According to statistics from the federal Office of Juvenile Justice and Delinquency Prevention, racial and ethnic minority youth comprise 46 percent of children in the United States. However, they represent 68 percent of the children held in detention before their case is resolved, serving a commitment after sentencing, or placed in a facility as part of a diversion agreement. Miller would like to see more information gathered on this issue in Ohio as a tool to combat the disparities.
The child ‘requires the guiding hand of counsel at every step in the proceedings against him.’”
- In re Gault (1967), U.S. Supreme Court
The child ‘requires the guiding hand of counsel at every step in the proceedings against him.’”
- In re Gault (1967), U.S. Supreme Court
“The problem is we don’t have comprehensive data, and the statistics we have aren’t uniform statewide,” Miller said.
Judge Gill agrees, adding that it’s very difficult to manage this type of data collection on a statewide level.
“There’s the issue of definitions, for example. What is recidivism? Over what timeframe? Do you count only adult convictions? If we don’t use exact definitions, then it’s difficult to collect accurate numbers. And few, if any, courts can afford excellent data collection software,” she said.
Judge Capizzi sees the hurdles as well.
“We need to be able to compare apples to apples,” he said. “A robbery, assault, drug possession, or unruly in Montgomery County must mean the same thing in Ashtabula, Hamilton, and Henry counties.”
“Without the ability to review data, though, there is a possibility of abuse and of juveniles not receiving appropriate services or having their rights protected,” he added.

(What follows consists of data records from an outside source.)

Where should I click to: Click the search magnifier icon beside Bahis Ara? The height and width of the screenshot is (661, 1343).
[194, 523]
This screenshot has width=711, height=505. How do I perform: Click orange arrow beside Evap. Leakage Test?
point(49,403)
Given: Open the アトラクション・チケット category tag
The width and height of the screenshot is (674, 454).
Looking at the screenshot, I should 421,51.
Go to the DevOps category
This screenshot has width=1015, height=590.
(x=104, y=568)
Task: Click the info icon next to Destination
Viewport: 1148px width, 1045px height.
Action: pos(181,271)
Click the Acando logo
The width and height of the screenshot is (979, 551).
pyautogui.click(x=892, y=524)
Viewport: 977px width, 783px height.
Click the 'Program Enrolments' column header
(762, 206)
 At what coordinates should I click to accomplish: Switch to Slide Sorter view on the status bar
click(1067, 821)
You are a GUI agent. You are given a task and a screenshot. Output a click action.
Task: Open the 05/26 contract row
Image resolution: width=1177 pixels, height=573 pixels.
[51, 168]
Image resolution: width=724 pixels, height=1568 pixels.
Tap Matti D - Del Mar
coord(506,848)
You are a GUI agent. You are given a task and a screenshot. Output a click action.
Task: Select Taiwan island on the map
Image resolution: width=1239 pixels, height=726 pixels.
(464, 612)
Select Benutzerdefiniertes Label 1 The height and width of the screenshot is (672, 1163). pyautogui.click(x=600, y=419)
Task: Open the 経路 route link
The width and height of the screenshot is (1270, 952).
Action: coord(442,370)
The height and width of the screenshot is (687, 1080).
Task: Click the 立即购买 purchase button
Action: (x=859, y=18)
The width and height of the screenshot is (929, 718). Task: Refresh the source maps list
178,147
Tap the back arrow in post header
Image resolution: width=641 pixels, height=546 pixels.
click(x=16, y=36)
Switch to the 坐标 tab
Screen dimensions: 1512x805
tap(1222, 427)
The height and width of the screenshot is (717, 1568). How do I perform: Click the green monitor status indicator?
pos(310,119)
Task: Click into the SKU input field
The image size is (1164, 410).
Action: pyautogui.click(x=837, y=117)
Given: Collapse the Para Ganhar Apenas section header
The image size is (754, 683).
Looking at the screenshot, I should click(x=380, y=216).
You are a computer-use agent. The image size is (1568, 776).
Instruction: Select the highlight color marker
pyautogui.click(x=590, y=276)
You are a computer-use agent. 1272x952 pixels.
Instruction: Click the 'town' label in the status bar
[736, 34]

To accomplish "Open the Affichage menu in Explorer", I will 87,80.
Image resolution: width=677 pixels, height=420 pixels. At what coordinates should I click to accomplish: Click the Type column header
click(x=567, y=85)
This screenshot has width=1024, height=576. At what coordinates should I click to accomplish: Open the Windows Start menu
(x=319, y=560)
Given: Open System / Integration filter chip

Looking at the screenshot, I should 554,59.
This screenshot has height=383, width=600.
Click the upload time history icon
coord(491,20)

Cooperative Endeavors Praised
While many organizations press for more improvements statewide, collaboration is common among those working in the juvenile court system. The Public Defender’s Office has seats on various juvenile justice committees, including ones at DYS, the Ohio Criminal Sentencing Commission, and the Supreme Court. Judge Gill said Ohio counties implementing JDAI standards have had extraordinary success bringing together all the stakeholders – police, schools, public defenders, prosecutors, probation officers, and others.
She noted that the Supreme Court has taken the lead on fostering collaboration to further juvenile justice.
“The Court unifies us across the state, is very supportive of the juvenile courts, and keeps us on track to move Gault forward for the next 50 years,” she said.